Sudirin menambahkan, dalam pertemuan yang kedua ini, mereka yang hadir bersepakat untuk melengkapi kepengurusan Paguyuban. Semula, kepengurusan hanya diisi ketua, sekretaris, bendahara, dan seksi Humas.
Maka pada pertemuan yang kedua ini, susunan kepengurusan paguyuban ditambahi atau dilengkapi menjadi Penasehat Sunarto, Ketua Sudirin, Wakil Ketua Sumari, Sekretaris Sri Hastuti, Wakil Sekretaris Tri Muryani, Bendahara Tyas Sumartini, dan Wakil Bendahara Endang Sri Wahyuni. Kemudian Seksi Humas Mustaim, Winarno, dan Purwono, serta Seksi Sosial Muklis Efendi dan Winarsih.

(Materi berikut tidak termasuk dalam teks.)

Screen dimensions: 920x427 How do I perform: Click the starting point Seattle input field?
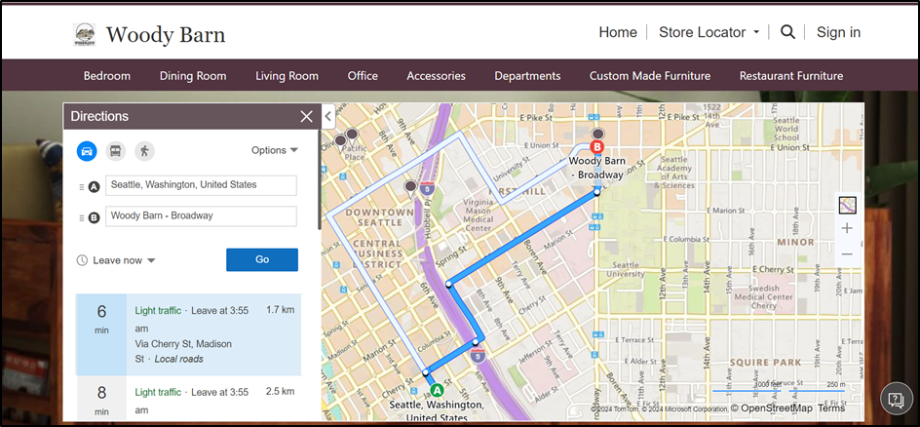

Tak hanya itu. Dalam pertemuan yang berlangsung penuh kekeluargaan ini, paguyuban menyepakati sejumlah program. Pertama, pertemuan rutin paguyuban akan diadakan setiap 3 bulan sekali dengan tempat yang berpindah-pindah. Kedua, pembentukan koordinator wilayah (korwil). Dan ketiga, ada kegiatan sosial (solidaritas) untuk membantu anggota dan keluarga inti anggota yang sakit.

Pertemuan yang kedua ini diisi dengan acara pembukaan, sambutan pengurus, perkenalan, sharing pengalaman, pembagian doorprize, makan bersama, dan penutup.
Dalam acara sharing, sejumlah anggota dipersilahkan untuk menyampaikan pengalamannya saat bekerja di AJS Klaten. Selain itu, juga harapan mereka terhadap paguyuban ini.
Mereka berharap, pertemuan paguyuban ini bisa langgeng. Karena itu perlu diagendakan kegiatan sosial untuk kebaikan bersama. Mereka juga berharap, dalam paguyuban ini mereka bisa menjadi sedulur sak lawase.
“Saya berharap, agar pertemuan paguyuban ini bisa langgeng, maka perlu diadakan absensi atau daftar hadir, dan peserta wajib menyetor iuran. Selanjutnya, perlu diadakan kegiatan-kegiatan sosial untuk membantu sesama dan melakukan kebaikan bagi semua,” ucap Sunarto.